Students must complete all course assignments in order to receive a passing grade.


ItemValue in PercentageDue Date
Mid Term Test, Wood30%February 17, 1998
End of Term Test, Leather & Proteinaceous Materials30%April 7, 1998
Sample Kit, Wood, Leather and Proteinaceous Materials20%April 17,1998
Sample Kit Documentation20%April 17,1998

1. Presentation
Written assignments must be:
typed or word-processed
double spaced
proofed for spelling and grammatical errors
enclosed with a single cover sheet which includes student name, title of the assignment and date of submission
stapled in the top left hand corner (unbound)
include a bibliography (where appropriate)
use a recognized method of citation (eg. MLA or Chicago)
2. Re-writes
Faculty may request a re-write of a submission if the criteria for assessment have not been met.
Late penalties will apply if the assignment is not re-submitted the following day.
3. Penalties for Late Submissions
Completion of Term Work
All assignments must be completed in order for students to achieve a passing grade.
Late Assignments
Late assignments receive the following penalty:
Marks will be deducted at the rate of 10% per day for three days after which assignments are marked at zero.
Faculty are not obliged to provide feedback on assignments marked at zero.
Oral Presentations
Oral presentations and/or practical test or projects for evaluation must be delivered on the day scheduled. A "no show" will be graded at zero, unless adequate explanation is provided.
4. Academic Integrity
Plagiarism is a serious breach of academic integrity and the college has a strict policy on this issue (see Academic Regulations).
It is a student's responsibility to ensure that all written submissions include an appropriate method of in text citation as well as an accompanying bibliography.
Seminar and oral presentations should be supported by a bibliography and sources should be referred to during the presentation.
5. Make-up Tests
In valid circumstances (ill-health, personal crisis), a student may be given a make-up test to compensate for one missed in class-time. Students must contact the instructor within seven days of the original test in order to request a make-up.
6. Extensions & GDFS
An extension may be granted to an individual student based on need and circumstance. Medical grounds should be substantiated.

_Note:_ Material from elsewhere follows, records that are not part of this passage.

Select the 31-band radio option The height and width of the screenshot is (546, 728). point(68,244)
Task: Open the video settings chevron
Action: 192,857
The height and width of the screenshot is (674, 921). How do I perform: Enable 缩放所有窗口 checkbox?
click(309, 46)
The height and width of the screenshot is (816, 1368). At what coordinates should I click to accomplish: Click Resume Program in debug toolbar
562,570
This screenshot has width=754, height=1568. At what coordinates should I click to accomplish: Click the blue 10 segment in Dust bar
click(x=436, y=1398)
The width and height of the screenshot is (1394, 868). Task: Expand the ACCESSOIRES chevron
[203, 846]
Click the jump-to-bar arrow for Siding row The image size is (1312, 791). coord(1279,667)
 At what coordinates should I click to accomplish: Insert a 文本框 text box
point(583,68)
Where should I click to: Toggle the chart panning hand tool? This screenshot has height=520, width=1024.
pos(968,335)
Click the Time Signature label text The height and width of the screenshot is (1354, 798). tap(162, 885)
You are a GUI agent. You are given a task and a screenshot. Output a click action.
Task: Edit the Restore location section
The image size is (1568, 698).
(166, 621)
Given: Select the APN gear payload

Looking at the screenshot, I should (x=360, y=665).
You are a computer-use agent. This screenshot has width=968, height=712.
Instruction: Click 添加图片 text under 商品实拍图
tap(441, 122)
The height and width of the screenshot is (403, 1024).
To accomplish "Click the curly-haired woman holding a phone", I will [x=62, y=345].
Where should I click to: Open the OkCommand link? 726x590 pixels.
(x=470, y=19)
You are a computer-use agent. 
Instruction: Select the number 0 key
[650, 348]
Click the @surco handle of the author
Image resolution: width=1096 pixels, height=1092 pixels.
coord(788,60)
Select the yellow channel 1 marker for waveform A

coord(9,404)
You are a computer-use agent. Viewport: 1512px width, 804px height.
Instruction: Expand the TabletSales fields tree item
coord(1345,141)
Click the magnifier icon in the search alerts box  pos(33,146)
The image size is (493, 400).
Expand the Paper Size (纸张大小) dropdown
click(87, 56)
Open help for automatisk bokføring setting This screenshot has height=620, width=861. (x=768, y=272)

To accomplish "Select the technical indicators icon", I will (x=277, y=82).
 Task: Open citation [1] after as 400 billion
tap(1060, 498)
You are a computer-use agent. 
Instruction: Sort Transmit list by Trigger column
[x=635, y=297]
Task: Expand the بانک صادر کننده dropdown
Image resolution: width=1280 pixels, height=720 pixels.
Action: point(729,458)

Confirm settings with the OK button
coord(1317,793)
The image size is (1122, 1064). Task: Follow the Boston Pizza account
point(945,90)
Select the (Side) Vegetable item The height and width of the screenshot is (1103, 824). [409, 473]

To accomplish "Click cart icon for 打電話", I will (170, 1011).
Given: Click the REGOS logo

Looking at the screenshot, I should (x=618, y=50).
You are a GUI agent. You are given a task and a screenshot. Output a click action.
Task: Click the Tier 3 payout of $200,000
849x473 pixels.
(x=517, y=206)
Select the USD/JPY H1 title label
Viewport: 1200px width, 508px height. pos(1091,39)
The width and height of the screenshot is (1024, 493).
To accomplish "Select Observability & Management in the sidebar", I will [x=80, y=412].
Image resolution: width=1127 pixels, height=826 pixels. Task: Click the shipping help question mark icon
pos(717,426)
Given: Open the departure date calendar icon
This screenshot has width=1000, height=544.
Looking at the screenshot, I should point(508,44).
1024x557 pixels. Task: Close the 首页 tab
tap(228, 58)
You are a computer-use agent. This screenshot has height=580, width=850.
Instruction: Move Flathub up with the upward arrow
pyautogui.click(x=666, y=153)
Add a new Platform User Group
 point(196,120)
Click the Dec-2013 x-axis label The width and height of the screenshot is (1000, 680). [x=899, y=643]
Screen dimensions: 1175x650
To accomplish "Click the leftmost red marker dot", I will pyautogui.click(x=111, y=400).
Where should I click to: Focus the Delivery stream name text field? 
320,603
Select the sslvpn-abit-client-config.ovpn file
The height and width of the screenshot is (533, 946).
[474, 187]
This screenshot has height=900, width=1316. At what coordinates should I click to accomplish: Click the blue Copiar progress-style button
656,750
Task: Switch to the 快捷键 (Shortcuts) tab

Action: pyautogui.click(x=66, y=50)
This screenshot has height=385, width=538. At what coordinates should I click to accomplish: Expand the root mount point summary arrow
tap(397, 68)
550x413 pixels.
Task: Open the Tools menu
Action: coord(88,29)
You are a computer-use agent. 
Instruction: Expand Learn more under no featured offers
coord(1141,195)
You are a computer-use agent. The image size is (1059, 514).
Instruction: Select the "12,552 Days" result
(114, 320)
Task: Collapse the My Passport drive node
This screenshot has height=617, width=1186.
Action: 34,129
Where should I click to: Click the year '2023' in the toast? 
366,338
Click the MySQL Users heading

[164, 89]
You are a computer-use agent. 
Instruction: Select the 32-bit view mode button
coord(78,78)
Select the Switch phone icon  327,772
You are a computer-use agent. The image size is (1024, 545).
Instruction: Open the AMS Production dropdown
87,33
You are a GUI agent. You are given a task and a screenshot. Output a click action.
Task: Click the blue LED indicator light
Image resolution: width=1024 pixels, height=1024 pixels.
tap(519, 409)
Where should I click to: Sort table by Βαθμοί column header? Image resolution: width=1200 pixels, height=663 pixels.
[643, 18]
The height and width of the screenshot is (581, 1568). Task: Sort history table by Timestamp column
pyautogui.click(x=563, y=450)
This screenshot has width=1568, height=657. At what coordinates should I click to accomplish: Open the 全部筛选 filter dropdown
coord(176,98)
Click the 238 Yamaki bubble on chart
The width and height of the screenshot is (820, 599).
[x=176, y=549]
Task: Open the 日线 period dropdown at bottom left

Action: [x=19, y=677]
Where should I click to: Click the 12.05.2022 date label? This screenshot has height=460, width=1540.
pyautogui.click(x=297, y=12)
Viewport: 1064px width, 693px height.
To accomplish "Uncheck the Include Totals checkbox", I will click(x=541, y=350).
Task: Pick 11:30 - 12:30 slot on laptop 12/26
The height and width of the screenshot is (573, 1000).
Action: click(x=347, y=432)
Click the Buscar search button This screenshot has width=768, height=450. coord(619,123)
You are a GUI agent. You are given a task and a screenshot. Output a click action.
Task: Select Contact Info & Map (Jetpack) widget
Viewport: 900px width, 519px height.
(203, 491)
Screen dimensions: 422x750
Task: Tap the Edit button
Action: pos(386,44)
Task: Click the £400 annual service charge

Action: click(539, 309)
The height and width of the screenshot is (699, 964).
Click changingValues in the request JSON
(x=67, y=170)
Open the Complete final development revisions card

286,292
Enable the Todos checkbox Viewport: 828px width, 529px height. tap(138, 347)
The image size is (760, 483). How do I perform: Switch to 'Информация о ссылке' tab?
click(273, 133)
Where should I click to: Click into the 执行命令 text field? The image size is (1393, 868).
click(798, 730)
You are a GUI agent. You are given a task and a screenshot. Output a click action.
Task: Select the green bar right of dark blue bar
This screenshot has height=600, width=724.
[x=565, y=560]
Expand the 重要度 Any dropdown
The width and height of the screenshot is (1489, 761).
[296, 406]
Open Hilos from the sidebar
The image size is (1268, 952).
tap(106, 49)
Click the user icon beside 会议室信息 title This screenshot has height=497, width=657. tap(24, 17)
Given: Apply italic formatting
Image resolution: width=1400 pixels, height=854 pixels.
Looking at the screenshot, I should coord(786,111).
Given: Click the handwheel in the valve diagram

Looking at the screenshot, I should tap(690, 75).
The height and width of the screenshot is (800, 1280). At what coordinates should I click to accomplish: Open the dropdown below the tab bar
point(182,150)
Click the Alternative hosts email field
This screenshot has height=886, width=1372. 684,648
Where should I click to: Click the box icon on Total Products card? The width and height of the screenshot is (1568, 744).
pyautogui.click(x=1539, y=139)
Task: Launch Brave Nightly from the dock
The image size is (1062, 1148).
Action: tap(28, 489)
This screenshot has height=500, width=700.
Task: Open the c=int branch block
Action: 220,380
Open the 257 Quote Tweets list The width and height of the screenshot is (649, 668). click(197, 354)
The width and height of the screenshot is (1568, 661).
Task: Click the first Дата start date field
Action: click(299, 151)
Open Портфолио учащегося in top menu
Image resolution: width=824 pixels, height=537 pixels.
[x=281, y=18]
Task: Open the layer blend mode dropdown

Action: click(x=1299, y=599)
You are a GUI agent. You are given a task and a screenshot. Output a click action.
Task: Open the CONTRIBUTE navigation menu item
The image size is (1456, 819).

The revised due date will be recorded and signed by both parties.
The entire class may be given an extension, at the discretion of faculty.
Incomplete a Grade Deferred marks at the end of the semester must be negotiated between student and faculty (see Academic Regulations). Note: these are a privilege to be granted under special circumstances, not used in order to compensate for poor planning.